**** Information shown

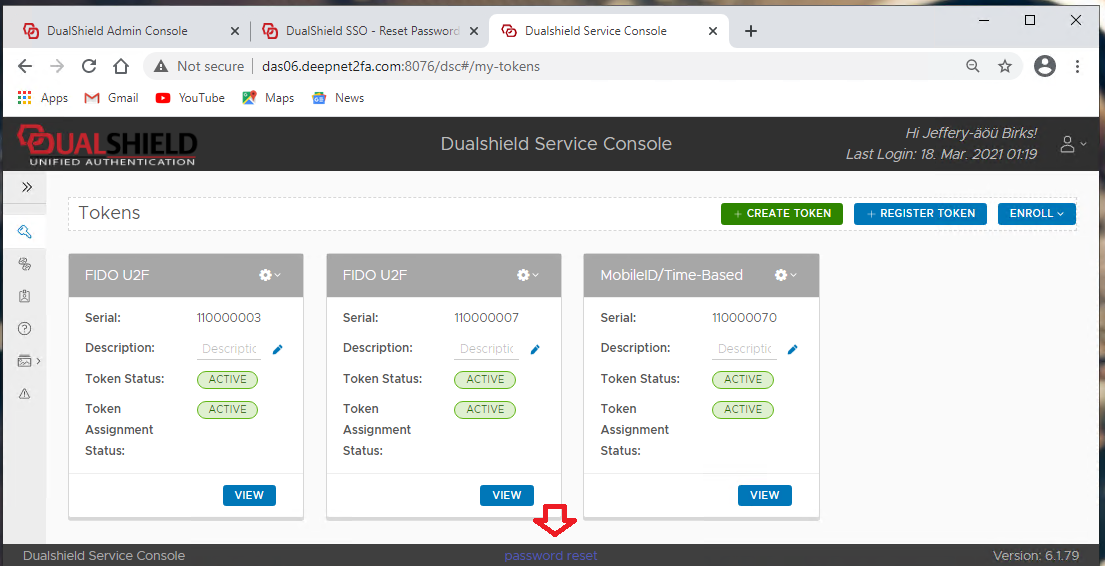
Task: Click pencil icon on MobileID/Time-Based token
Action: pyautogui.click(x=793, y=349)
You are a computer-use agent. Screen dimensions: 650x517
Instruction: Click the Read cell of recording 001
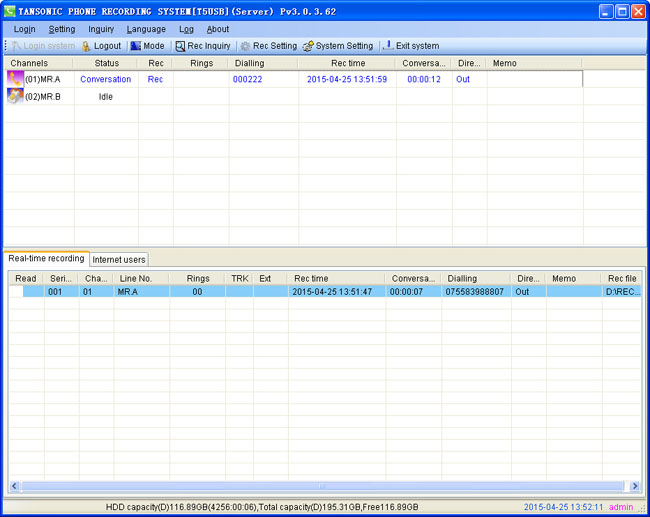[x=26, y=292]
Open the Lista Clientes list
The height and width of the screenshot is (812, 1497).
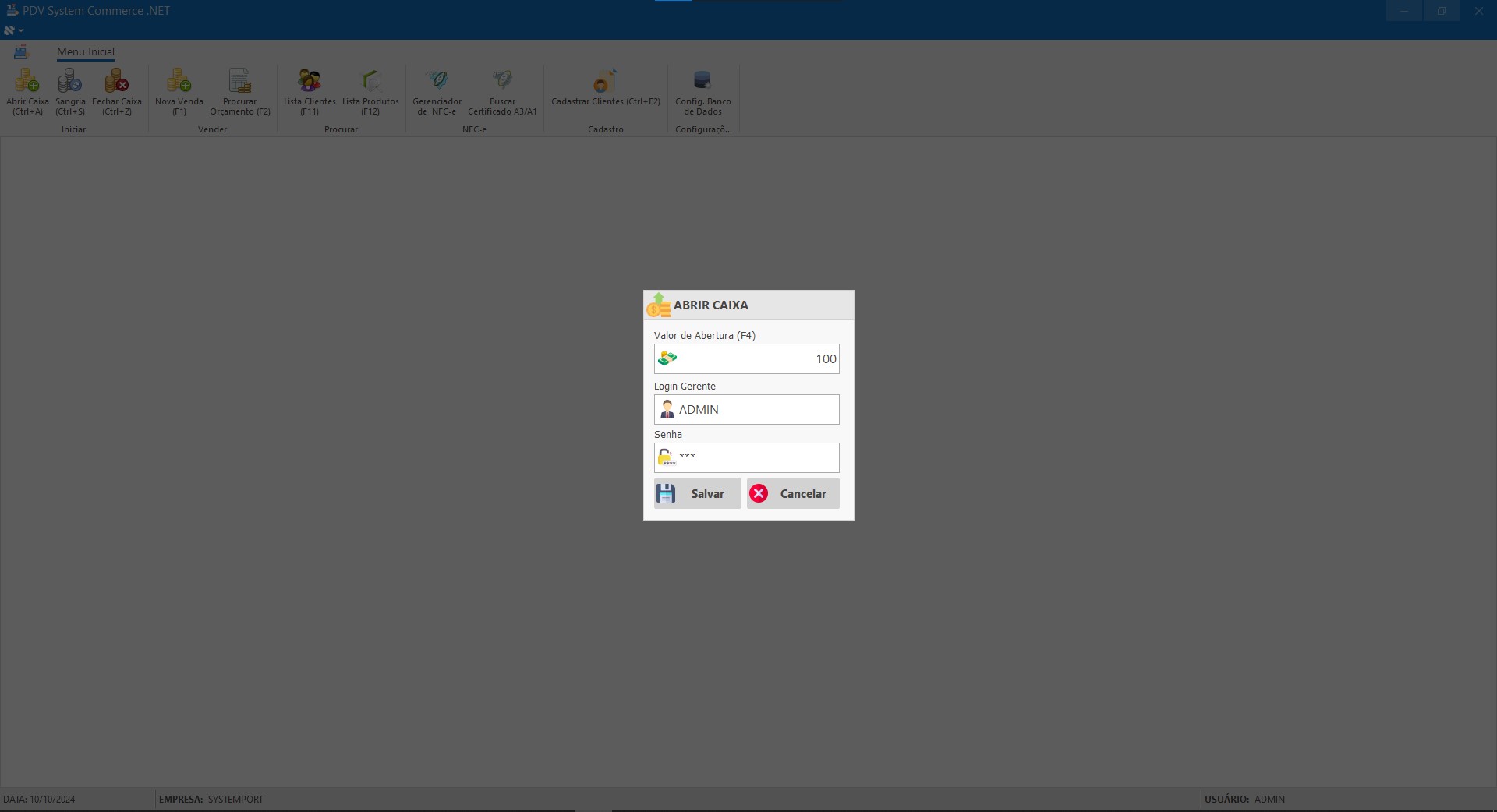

********

* [Task to complete]
Copy the material above word for word, leaving out the pictures.

* [Finished exercise]
Task: Click pencil icon on MobileID/Time-Based token
Action: pyautogui.click(x=793, y=349)
You are a computer-use agent. Screen dimensions: 650x517
Instruction: Click the Read cell of recording 001
[x=26, y=292]
Open the Lista Clientes list
The height and width of the screenshot is (812, 1497).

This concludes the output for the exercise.